Cost, as ever, is an issue and as in so many instances is dependent on numbers being manufactured. However, Stone is confident that the IVA will come in at “around the marginal cost of a diesel injection system compared with one for gasoline” of which the VCU represents “a big chunk.” What this means to the OEM, says Stone is that they can mix’n match the valve train according to an engines’ individual requirements: “You could have one per valve or just run IVA on the inlets only with a conventional exhaust camshaft. Alternatively you could use a tandem arrangement so there’s one IVA actuator shared between a pair of inlet valves. Or, maybe go the whole hog on the inlets with individual valve actuation and use a tandem arrangement on the exhausts. If you have independent control on every valve you have more capability than if you compromise. for a four cylinder engine

Flexible system architecture

Further savings can be made depending on the engine’s architecture, claims Stone: “It’s a new head, obviously. In terms of the bottom end it’s delete really as we don’t need the timing drive any more unless you retain the conventional exhaust cam drive , in which case it’s even simpler–but you lose the potential engine length advantage. It depends on the individual design of the engine, for example, if the water pump is driven by the timing chain it’s a bit more complicated than just deleting the timing drive, but it should not be too difficult to engineer IVA onto an existing engine or even run it as a derivative alongside other more conventional variations of the same engine family..” The beauty of the system is that the OEM can tune the system to meet their own specific balance between bmep, emissions and fuel consumption at every engine speed:load condition and there is also potential to minimise knock by better control of residuals and of the effective compression ratio.. To achieve this, says Stone, the VCU has to be significantly faster than any other controller currently in use on an engine: “It’s extremely important to get the controlling algorithms right. The system power consumption depends on the quality of that algorithm, and that’s an area we’re particularly active in at the moment.

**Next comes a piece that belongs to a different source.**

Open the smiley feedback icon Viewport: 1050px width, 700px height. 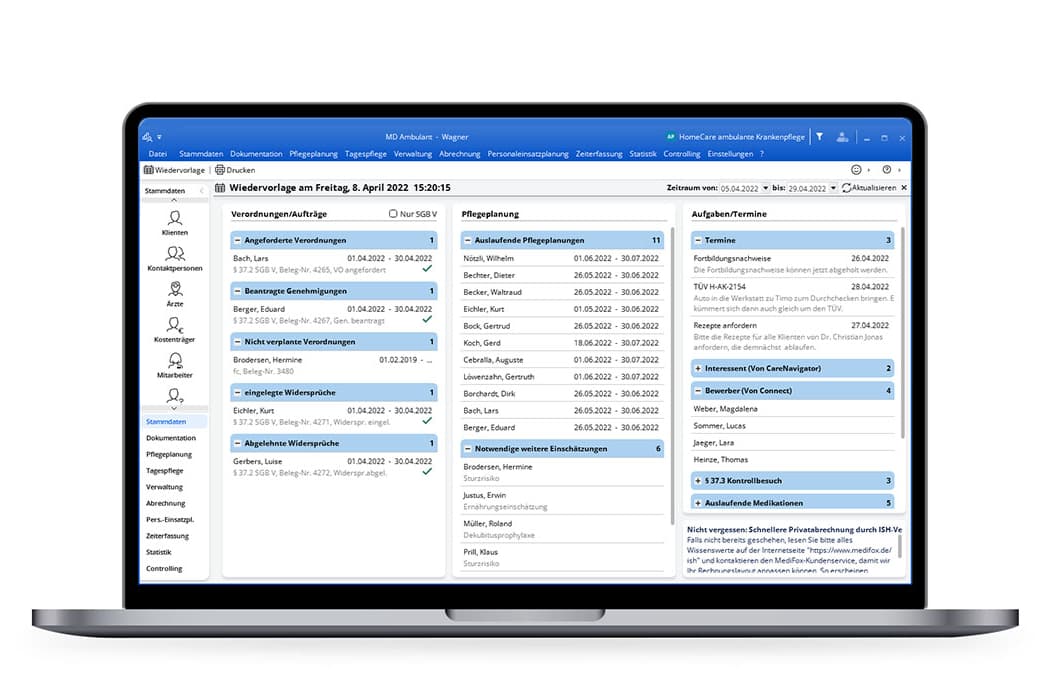856,170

By automotive standards the VCU needs to be significantly faster than an ignition or fuelling ECU because we’ve got to be looking at where valve position maybe 100, times per event, whereas a fuel/ignition ECU only has to do its sums once every other revolution for each cylinder. We’ve got a lot of computing to do; we’re talking about a 100 microsecond computing cycle.”

Way forward

Now working towards their third generation of development rig, Camcon is seriously courting interest from the industry, “We do engagement with OEMs, because we need a very serious level of interest from an engine producer in order to encourage a tier one that there will be a market for it . Ultimately any OEM will be looking for a tier one to take on the industrialisation.. “It would be nice to think that we could move it forward quickly enough to be in service, with some reasonable experience, before the 2020 regulations come in, maybe 2018. It all depends on what goes on from here.”